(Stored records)
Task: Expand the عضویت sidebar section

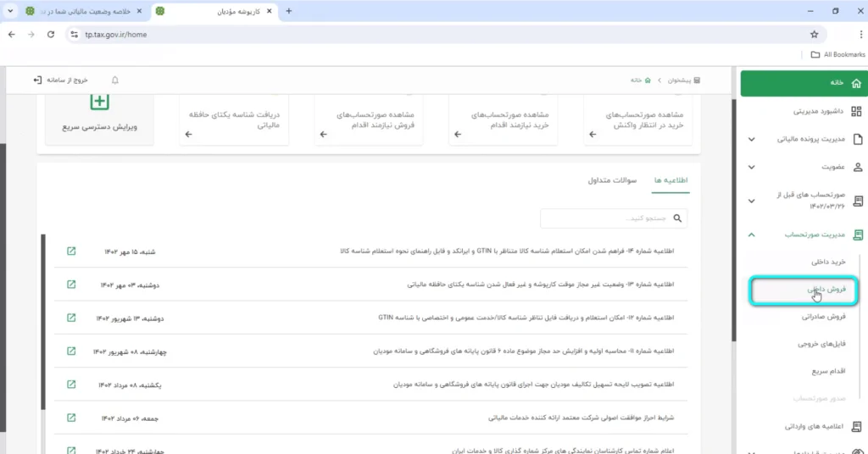Action: (752, 167)
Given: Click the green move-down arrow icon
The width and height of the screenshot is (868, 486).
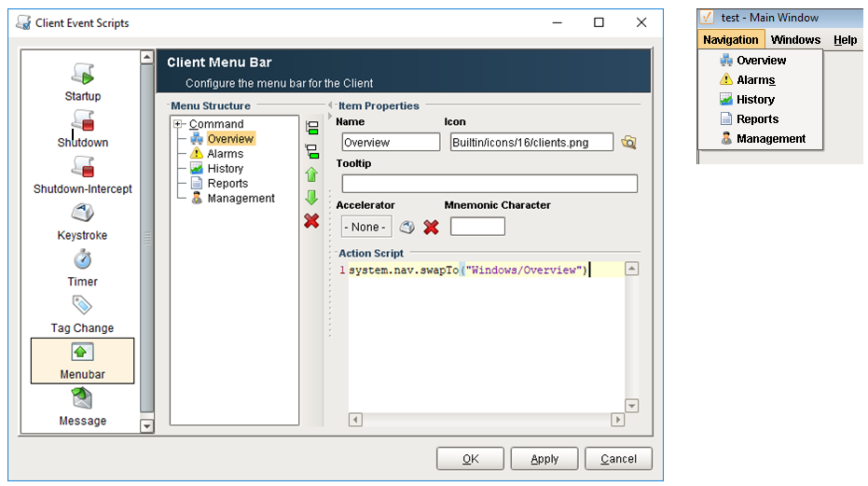Looking at the screenshot, I should [311, 197].
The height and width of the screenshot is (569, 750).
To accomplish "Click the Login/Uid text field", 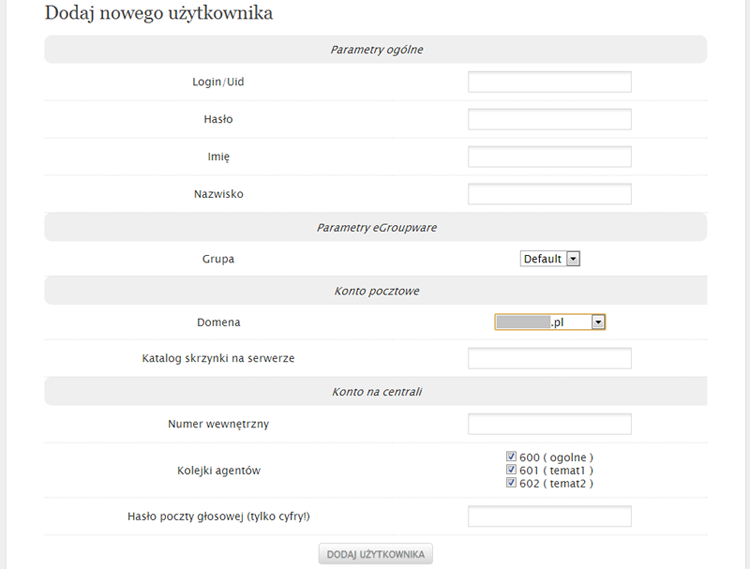I will pyautogui.click(x=549, y=82).
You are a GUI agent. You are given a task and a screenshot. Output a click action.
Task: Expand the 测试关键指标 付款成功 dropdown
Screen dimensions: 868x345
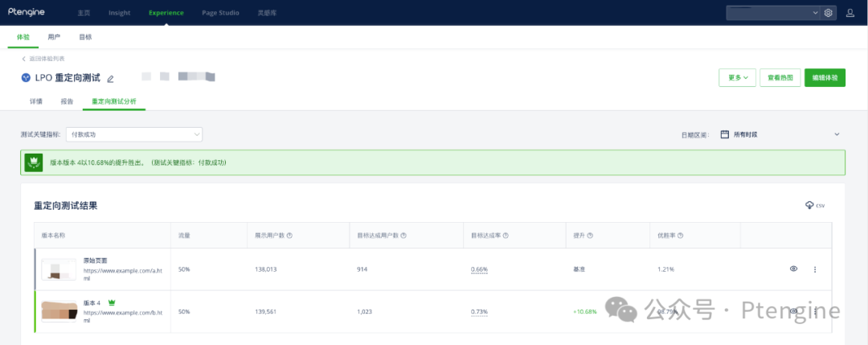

■ **WHAT YOU NEED TO DO**
Please retype exactly the lines from the one containing "Task: Expand the 测试关键指标 付款成功 dropdown" through the last line of the records, both included, leaving out every picture.

■ **ANSWER AREA**
Task: Expand the 测试关键指标 付款成功 dropdown
Screen dimensions: 868x345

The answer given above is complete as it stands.